NASA Develops Process to Create Highly Accurate Eclipse Maps

New NASA research reveals a method for generating highly accurate eclipse maps that plot the predicted path of the Moon’s shadow as it crosses Earth’s surface. Traditionally, eclipse calculations assume that all observers are at sea level on Earth and that the Moon is a smooth sphere perfectly symmetrical about its center of mass. As a result, these calculations do not take into account the Moon’s varying altitudes on Earth or its irregular, cratered surface.

To obtain slightly more precise maps, one can use elevation tables and plots of the lunar limb, that is, the edge of the visible surface of the Moon as seen from Earth. However, eclipse calculations have now become more precise thanks to the integration of lunar topographic data from observations by NASA’s Lunar Reconnaissance Orbiter (LRO).

Using elevation maps from LRO, NASA viewer Ernie Wright at NASA’s Goddard Space Flight Center in Greenbelt, Maryland, created a profile of the lunar edge that changes constantly as the moon’s shadow passes over Earth. Mountains and valleys along the edge of the lunar disk affect the timing and duration of totality by several seconds.
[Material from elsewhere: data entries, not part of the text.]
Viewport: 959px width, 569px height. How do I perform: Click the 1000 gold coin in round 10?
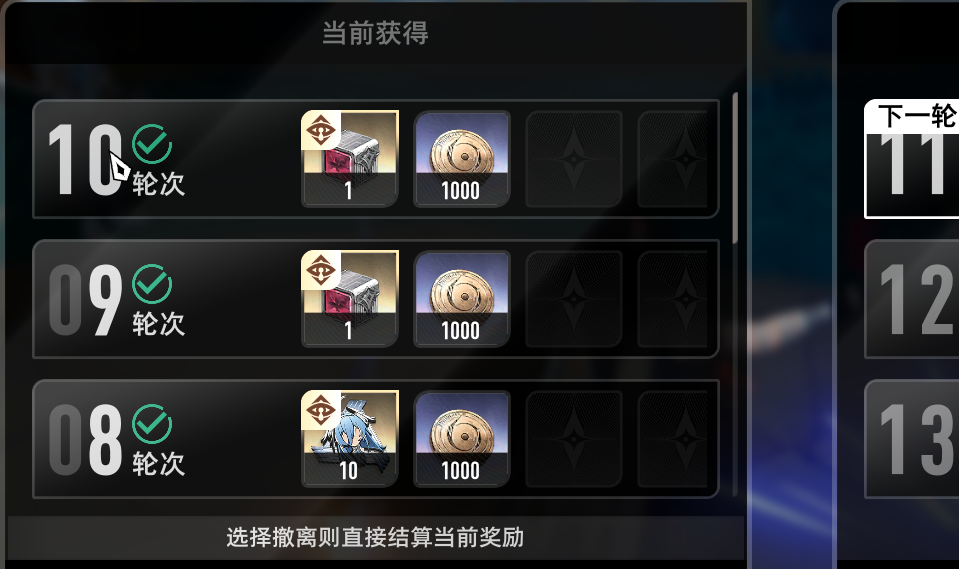point(462,158)
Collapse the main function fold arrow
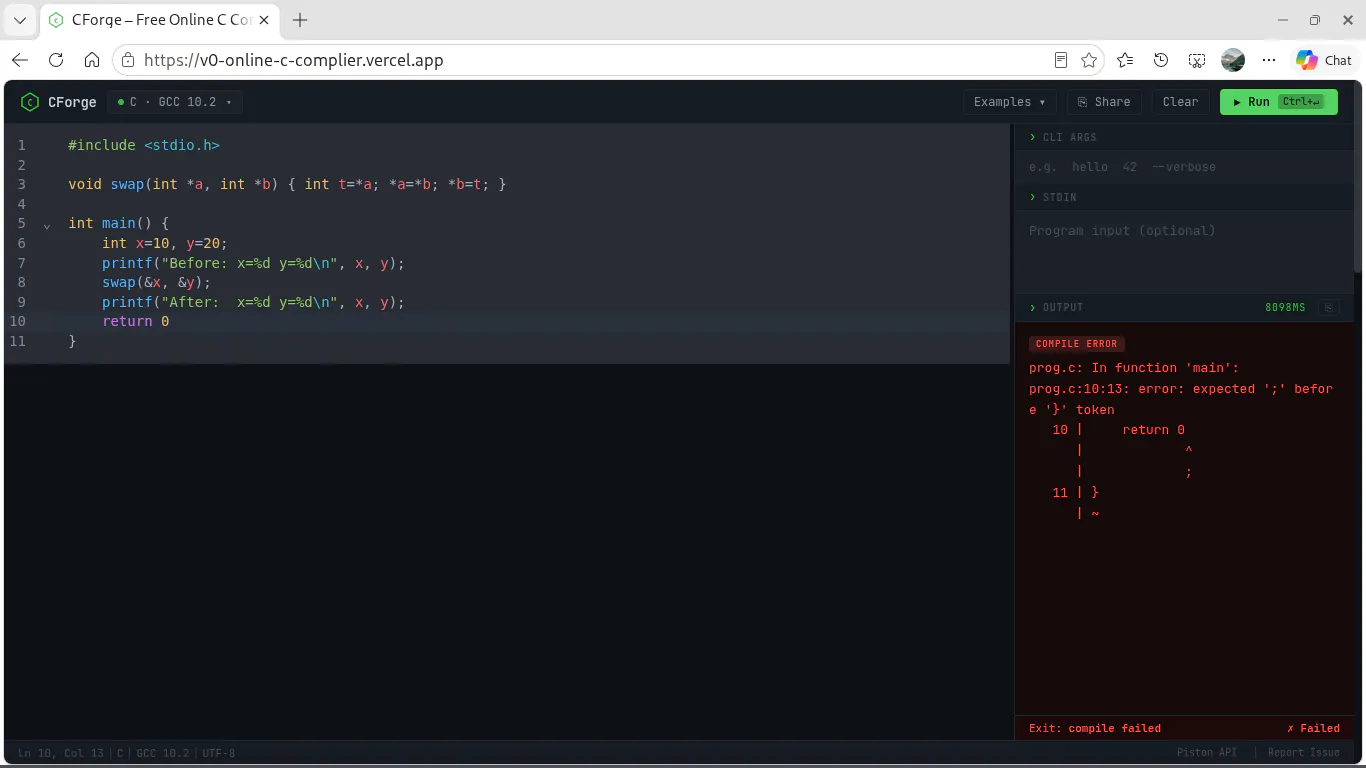The image size is (1366, 768). [47, 225]
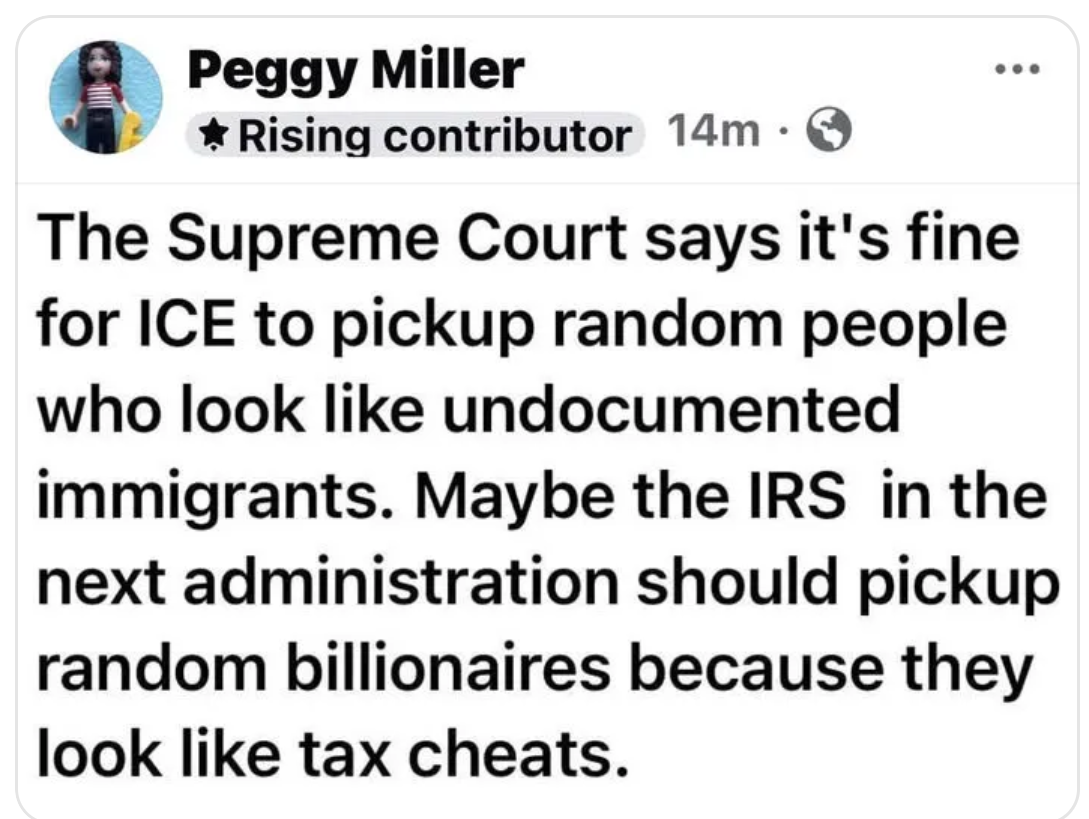Open Peggy Miller's profile picture
This screenshot has width=1089, height=819.
click(106, 98)
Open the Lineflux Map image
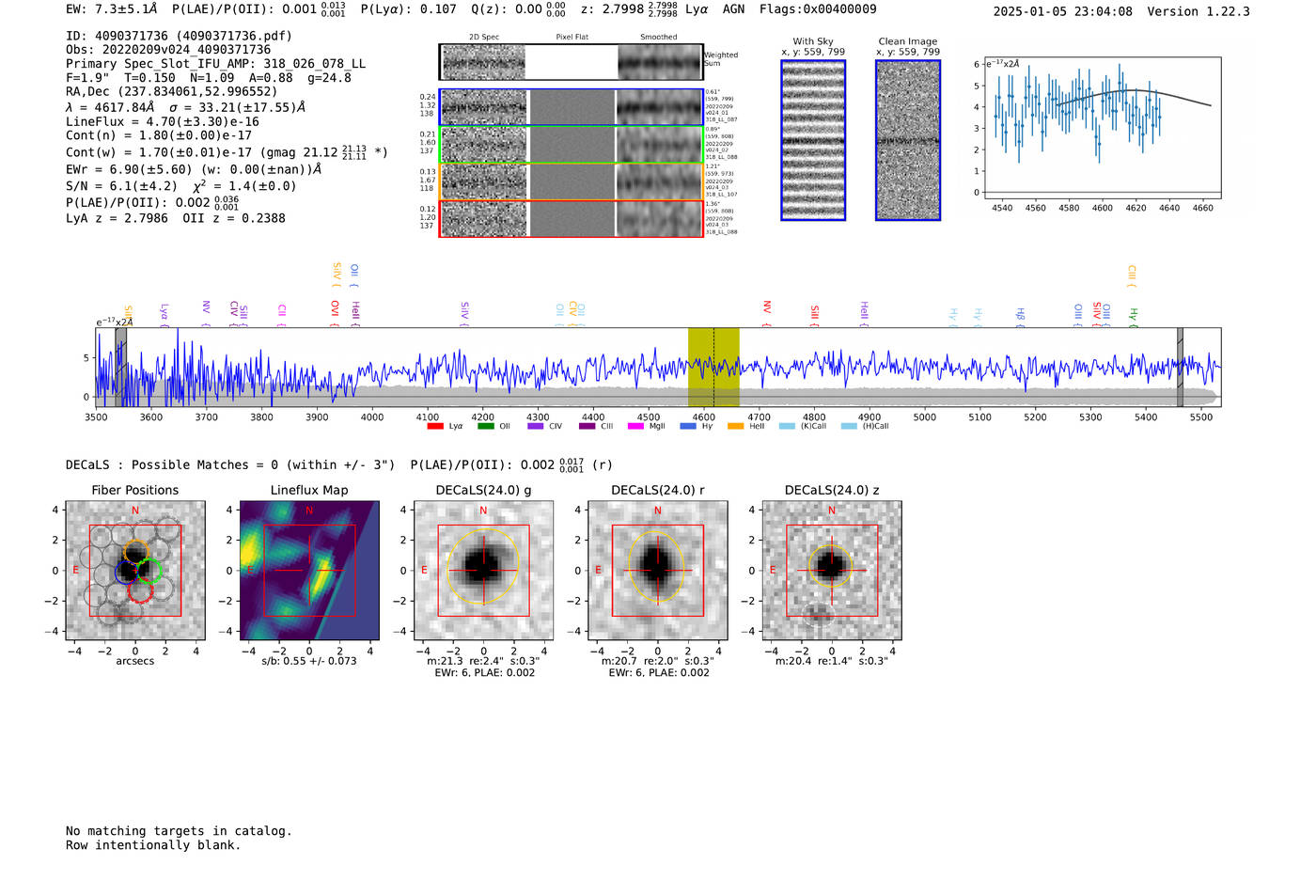The width and height of the screenshot is (1316, 896). [x=309, y=571]
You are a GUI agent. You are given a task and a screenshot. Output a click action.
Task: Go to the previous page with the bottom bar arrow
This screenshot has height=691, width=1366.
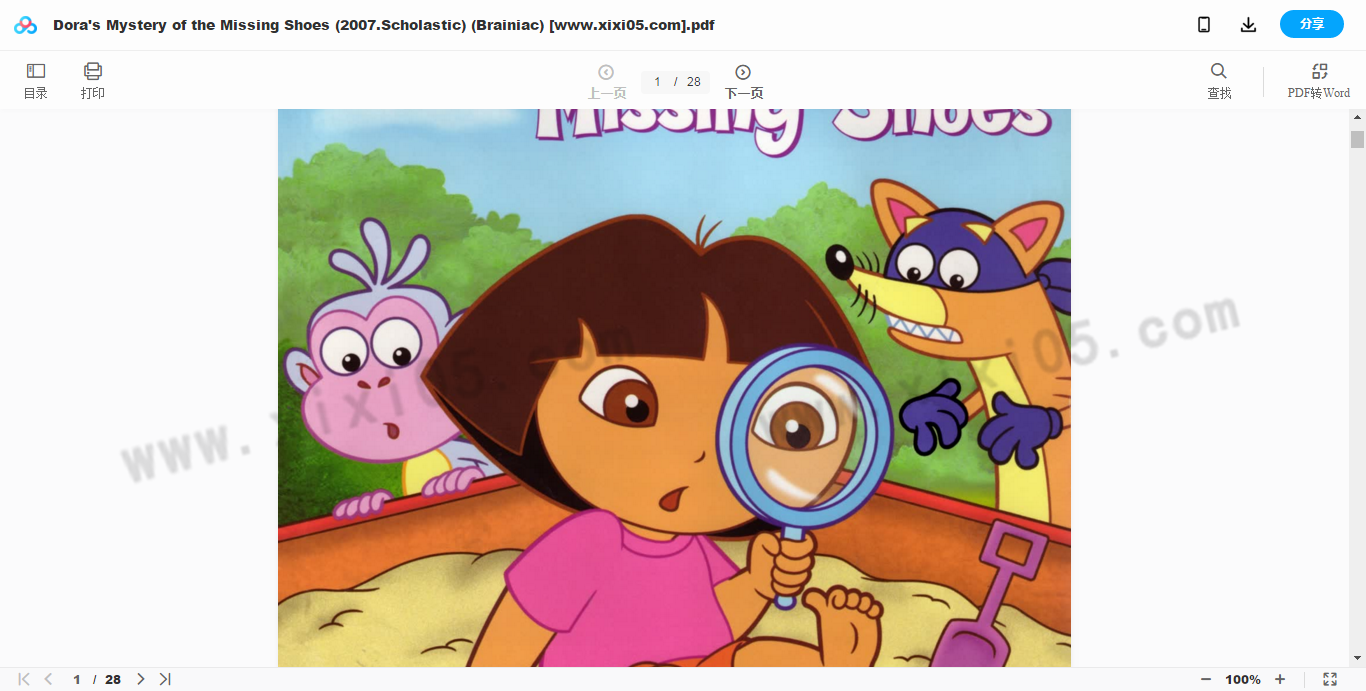pos(48,679)
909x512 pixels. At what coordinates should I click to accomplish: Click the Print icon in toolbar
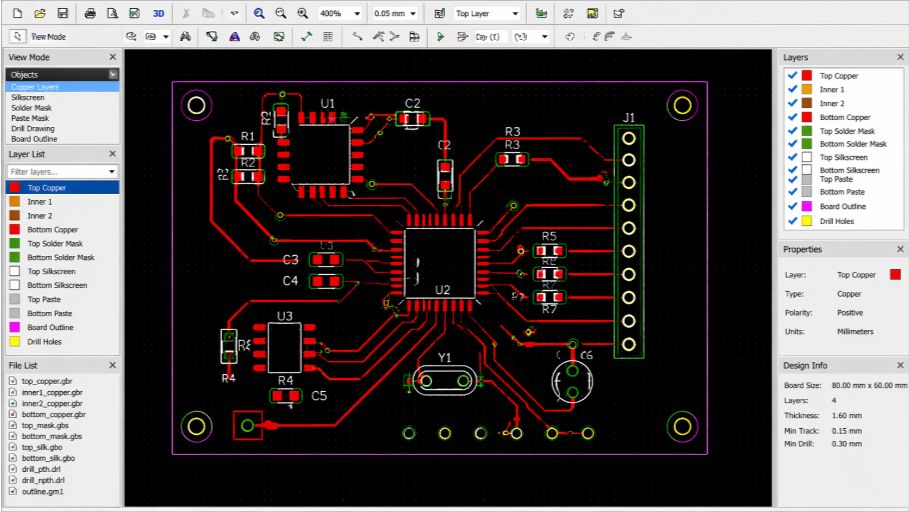pos(90,14)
Wright also used several NASA data sets to provide an elevation map of Earth so that eclipse observers’ locations are represented at their true elevations.

The resulting visualizations show something never seen before: the true time-varying shape of the moon’s shadow, with the effects of both a precise lunar limb and Earth’s terrain.

“Since the 2017 total solar eclipse, we have been publishing eclipse maps and movies that show the true shape of the Moon’s central shadow, the umbra,” Wright said.

“And people wonder why it looks like a potato rather than a smooth oval? The short answer is that the Moon is not a perfectly smooth sphere.”

The mountains and valleys surrounding the Moon alter the shape of the shadow. The valleys are also responsible for Baily’s beads and the diamond ring, the last fragments of the Sun visible just before and the first just after totality.

Wright is the lead author of a paper published in The Astronomical Journal This study reveals for the first time exactly how the Moon’s relief creates the shape of the shadow. Valleys at the edge of the Moon act like pinholes projecting images of the Sun onto the Earth’s surface.

The shadow is the little hole in the middle of these projected solar images, the place where none of the solar images reach.

The edges of the shadow are made up of small arcs coming from the edges of the projected solar images.

This is just one of many surprising results from the new eclipse mapping method described in the paper. Unlike the traditional method invented 200 years ago, the new method renders eclipse maps pixel by pixel, much in the same way that 3D animation software creates images.

It’s also similar to how other complex phenomena, like weather, are modeled on computers by breaking the problem down into millions of tiny pieces, something computers do very well and which was inconceivable 200 years ago.